The Association of Southeast Asian Nations (ASEAN) was established in 1967 by Indonesia, Malaysia, the Philippines, Singapore, and Thailand. The aims and purposes of the association were to accelerate economic growth, social progress and cultural development in the region, as well as promote regional peace, collaboration, and support.
Over the course of its history, five other nations in the Southeast Asian region have joined ASEAN. It has been credited by some of one of the world’s most powerful organizations and plays an important role in diplomatic, political and economic decisions not only in the region but internationally.
In 2002, an ASEAN-China Free Trade agreement was signed into effect, strengthening economic and political ties between the nations and China.

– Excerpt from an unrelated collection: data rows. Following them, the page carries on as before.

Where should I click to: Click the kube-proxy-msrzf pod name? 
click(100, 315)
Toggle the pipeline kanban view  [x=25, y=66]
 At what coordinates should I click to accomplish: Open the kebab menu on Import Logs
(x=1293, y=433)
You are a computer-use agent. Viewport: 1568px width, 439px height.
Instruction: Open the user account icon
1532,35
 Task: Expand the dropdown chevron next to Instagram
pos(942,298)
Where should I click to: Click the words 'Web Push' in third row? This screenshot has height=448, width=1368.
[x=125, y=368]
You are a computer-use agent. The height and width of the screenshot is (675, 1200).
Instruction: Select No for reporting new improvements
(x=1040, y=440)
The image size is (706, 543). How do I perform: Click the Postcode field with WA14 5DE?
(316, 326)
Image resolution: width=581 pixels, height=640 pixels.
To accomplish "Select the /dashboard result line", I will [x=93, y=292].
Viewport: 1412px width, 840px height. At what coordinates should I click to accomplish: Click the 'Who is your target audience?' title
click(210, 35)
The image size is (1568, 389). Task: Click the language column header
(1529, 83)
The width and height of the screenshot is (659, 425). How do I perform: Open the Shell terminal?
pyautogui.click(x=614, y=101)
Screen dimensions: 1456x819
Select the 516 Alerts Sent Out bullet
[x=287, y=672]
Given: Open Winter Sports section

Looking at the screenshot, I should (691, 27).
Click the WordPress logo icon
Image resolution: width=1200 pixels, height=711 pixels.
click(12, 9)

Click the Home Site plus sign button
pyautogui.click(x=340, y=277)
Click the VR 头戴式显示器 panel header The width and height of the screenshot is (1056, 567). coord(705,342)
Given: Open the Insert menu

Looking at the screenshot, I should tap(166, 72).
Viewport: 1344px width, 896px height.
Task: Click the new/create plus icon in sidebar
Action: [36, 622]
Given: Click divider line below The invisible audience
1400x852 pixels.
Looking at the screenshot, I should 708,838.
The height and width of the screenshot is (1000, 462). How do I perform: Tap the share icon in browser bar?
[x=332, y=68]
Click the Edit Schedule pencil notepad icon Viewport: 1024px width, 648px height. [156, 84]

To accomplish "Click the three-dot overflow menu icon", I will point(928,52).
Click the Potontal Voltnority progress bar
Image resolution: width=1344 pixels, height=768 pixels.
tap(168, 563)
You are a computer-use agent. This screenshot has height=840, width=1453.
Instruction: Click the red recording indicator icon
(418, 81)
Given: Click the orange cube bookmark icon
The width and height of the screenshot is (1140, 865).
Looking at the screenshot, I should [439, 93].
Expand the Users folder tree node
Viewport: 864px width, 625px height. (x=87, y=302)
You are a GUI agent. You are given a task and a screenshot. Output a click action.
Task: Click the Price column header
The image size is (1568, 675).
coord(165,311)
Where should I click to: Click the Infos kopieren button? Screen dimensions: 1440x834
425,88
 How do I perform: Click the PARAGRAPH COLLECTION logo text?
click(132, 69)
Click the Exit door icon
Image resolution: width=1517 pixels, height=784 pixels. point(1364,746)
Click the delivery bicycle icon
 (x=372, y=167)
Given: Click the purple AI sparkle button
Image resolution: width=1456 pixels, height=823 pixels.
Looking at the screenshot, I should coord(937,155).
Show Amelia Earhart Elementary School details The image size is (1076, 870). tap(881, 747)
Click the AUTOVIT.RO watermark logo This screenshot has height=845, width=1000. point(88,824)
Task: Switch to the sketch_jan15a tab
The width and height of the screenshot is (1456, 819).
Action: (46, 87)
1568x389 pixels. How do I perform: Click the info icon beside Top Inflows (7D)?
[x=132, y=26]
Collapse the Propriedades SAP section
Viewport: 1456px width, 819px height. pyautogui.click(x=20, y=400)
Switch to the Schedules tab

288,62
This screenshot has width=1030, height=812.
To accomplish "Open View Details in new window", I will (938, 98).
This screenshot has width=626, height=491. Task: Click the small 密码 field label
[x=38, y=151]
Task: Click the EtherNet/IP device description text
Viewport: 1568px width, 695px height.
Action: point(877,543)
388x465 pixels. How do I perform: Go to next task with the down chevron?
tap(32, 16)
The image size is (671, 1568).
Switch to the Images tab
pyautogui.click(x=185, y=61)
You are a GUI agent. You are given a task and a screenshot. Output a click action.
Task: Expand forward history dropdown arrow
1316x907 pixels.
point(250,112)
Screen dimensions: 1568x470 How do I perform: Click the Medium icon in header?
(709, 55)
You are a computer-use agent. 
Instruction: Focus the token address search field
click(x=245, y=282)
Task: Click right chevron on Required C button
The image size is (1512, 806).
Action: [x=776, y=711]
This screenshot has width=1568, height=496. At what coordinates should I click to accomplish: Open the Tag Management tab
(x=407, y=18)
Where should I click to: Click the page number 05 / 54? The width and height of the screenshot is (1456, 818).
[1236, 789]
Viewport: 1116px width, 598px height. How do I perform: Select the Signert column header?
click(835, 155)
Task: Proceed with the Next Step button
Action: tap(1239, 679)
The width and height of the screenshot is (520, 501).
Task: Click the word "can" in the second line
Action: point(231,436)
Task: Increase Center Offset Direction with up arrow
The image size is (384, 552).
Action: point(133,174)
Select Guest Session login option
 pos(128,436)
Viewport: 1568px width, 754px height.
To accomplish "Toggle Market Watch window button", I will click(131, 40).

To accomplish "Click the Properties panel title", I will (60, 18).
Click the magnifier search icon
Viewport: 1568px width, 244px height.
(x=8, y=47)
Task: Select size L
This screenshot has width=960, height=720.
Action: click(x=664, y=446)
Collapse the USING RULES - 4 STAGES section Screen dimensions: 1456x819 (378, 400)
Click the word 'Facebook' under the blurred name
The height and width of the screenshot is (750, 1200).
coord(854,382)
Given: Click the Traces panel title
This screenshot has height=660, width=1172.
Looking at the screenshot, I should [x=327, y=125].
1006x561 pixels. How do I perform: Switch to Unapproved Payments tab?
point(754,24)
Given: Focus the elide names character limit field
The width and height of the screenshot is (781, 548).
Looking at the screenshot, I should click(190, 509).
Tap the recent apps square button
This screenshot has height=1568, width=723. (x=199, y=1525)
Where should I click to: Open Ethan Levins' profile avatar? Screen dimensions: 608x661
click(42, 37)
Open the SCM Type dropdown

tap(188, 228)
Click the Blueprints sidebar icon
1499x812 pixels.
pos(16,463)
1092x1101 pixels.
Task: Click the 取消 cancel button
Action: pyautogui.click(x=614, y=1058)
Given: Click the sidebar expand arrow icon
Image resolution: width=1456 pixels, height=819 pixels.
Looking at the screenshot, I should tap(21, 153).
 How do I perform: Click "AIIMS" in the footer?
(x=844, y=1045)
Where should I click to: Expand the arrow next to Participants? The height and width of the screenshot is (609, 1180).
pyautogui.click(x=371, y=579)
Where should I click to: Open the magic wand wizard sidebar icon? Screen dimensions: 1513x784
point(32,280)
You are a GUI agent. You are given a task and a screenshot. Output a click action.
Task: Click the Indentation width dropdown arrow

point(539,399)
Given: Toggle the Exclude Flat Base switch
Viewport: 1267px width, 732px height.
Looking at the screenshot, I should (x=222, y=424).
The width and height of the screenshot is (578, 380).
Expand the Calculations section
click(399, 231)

Between 2003 and 2008, ASEAN-China trade grew from $59.6 billion to $192.5 billion. Strong relations between the nations have resulted in major economic growth for many of the ASEAN states due to China’s growth into a global economic superpower.
This reliance on China has led some to believe that ASEAN has become more pliable to China’s wishes. After China’s request to shut down online casinos, Cambodia, which relies heavily on China for aid and investment, announced plans to ban online gambling by August 2020, citing its use by foreign criminals as an effort to thwart the country’s stability.
Additionally, both Vietnam and Malaysia have recently cracked down on Chinese nationals running or participating in gambling operating within their borders. Over 380 Chinese nationals were detained in Vietnam under suspicion of running an illegal $435 million gambling ring, while 97 Chinese nationals were arrested in Malaysia for running a syndicate that targeted Chinese players in mainland China.
China’s concerns about the lightly regulate ASEAN casino networks have been echoed in a report by the United Nations Office on Drugs and Crime. The report highlights the casinos as being used to illegally launder money as well as facilitate human trafficking.